How to Make Elderberry Syrup for Colds & Flu
Immune-Boosting Elderberry Syrup
When it comes to the common cold or mild flu, rest is all your doctor can prescribe. Luckily, Mother Nature has a few tricks up her sleeve to help ease your symptoms and shorten its duration — like this immune-boosting elderberry syrup.
It can be taken daily for helping prevent winter sickness or used during times of recovery. If you do start feeling sick, take the elderberry syrup as soon as possible to reap its cold and flu combatting benefits. It’s easy to make and much more cost effective than buying a pre-made syrup. If you’re having trouble finding elderberries, I get flash frozen ones from Well.ca or Amazon.
During the 1995 flu epidemic in Panama, the government used elderberries to help combat the illness. A study done in Panama during the epidemic showed “a complete cure was achieved within 2 to 3 days in nearly 90% of the [elderberry]-treated group and within at least 6 days in the placebo group.”
A 2004 study stated that participants’ “symptoms were relieved on average 4 days earlier and use of rescue medication was significantly less in those receiving elderberry extract compared with placebo.”
A 2009 study found oral elderberry extract to be “effective in controlling influenza symptoms and is complementary to current antiviral agents.”
A 2014 study looking at cold and flu symptoms in air travellers found that “placebo group participants had a significantly longer duration of cold episode days [than the those taking elderberry extra] and the average symptom score over these days was also significantly higher.”
Precautions and Interactions
While elderberries are a safe way to help children, adults, and seniors with cold and flu symptoms, there are a few precautions. If making for a child under one, use maple syrup or coconut syrup in place of the raw honey.
Raw elderberries should not be consumed as they can cause diarrhea and vomiting. It’s best to cook the elderberries well, like in this elderberry syrup recipe.
Consult with your naturopathic doctor before consuming elderberry syrup if you have an autoimmune disease or take medications for diabetes or chemotherapy. If you take other prescriptions like diuretics, immune-suppressing drugs, laxatives, and theophylline please check with your naturopathic doctor as well.

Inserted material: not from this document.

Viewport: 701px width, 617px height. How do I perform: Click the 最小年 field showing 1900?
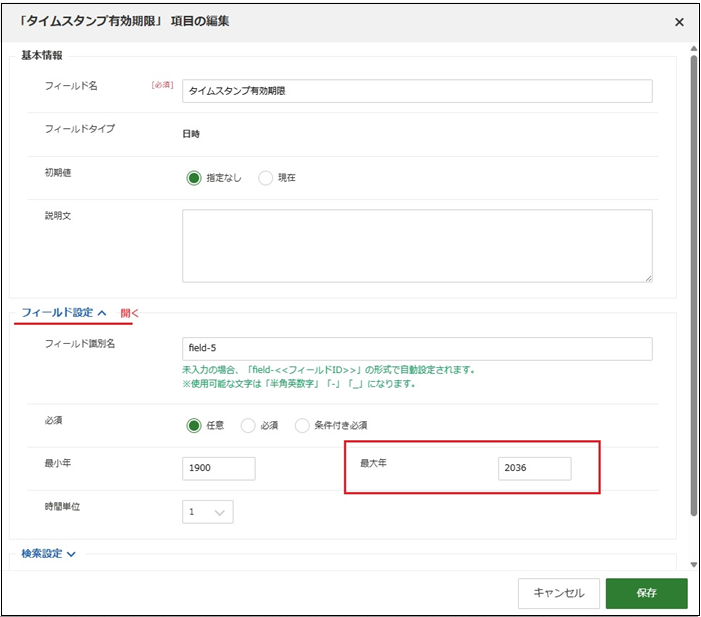pos(219,468)
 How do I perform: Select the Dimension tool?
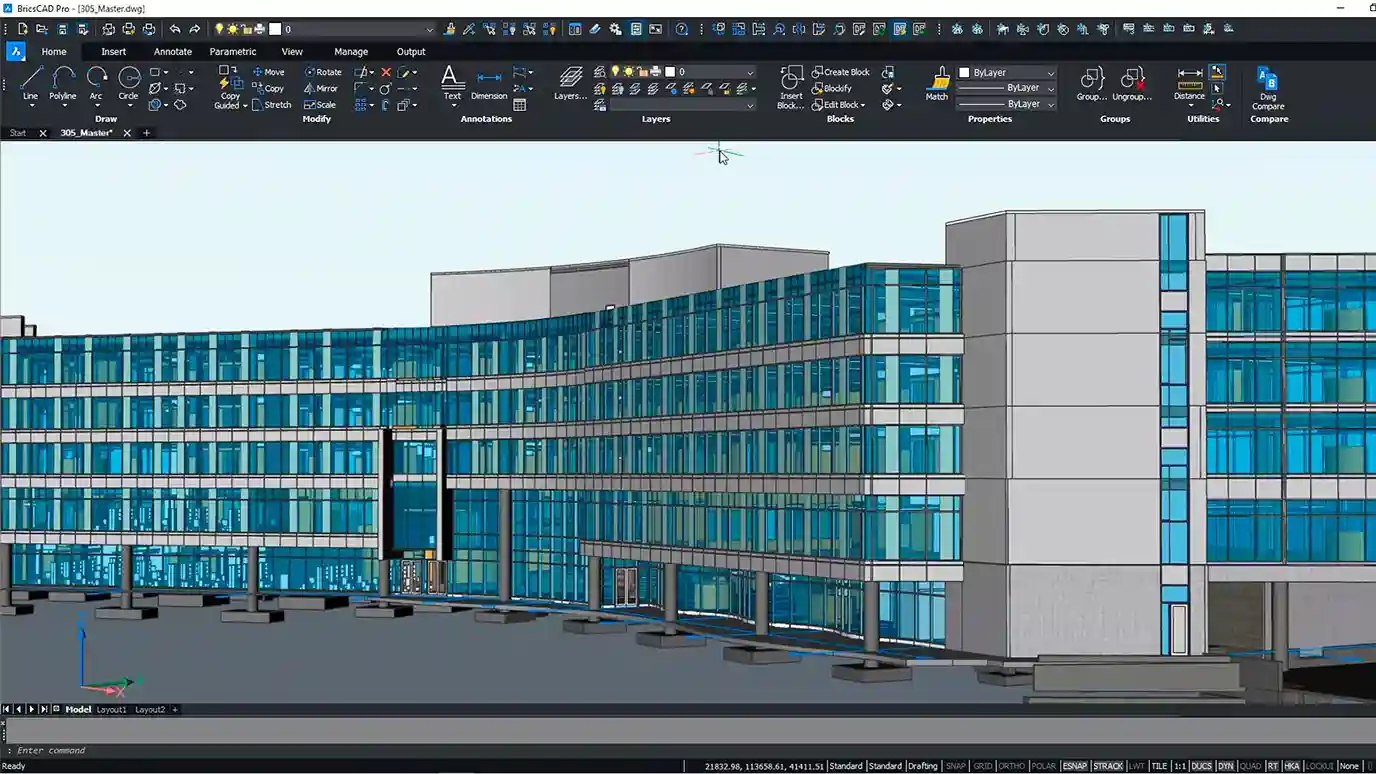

A immune-boosting remedy to help combat cold and flu.
45 minCook Time
45 minTotal Time
Yields 2 cups
- ¾ cup dried elderberries
- 3 cups filtered water
- 1 cup raw honey (sub for maple syrup or coconut syrup)
- 1 cinnamon stick
- 1 small knob fresh ginger, peeled and sliced
- 3 whole cloves, dried
- Add elderberries, water, and any additional boosters to a pot. Bring to a boil and reduce to low. Simmer for 45 minutes until the water has been reduced by half.
- Pour elderberry syrup through a fine-mesh sieve into a large bowl using the back of a spoon to press any extra liquid out of the berries.
- Allow the syrup to cool slightly before stirring in the raw honey to protect its beneficial properties. Use a whisk to make sure the honey is well combined.
- Transfer for a sealed glass jar (like a mason jar) and place in the fridge for up to two weeks. You can also freeze some for later use.
- See notes for dosage.
For prevention... Child dose: ½ - 1 teaspoon. Adult dose: ½ - 1 tablespoon for adults. During cold or flu, take your regular dose 4x a day until symptoms resolve.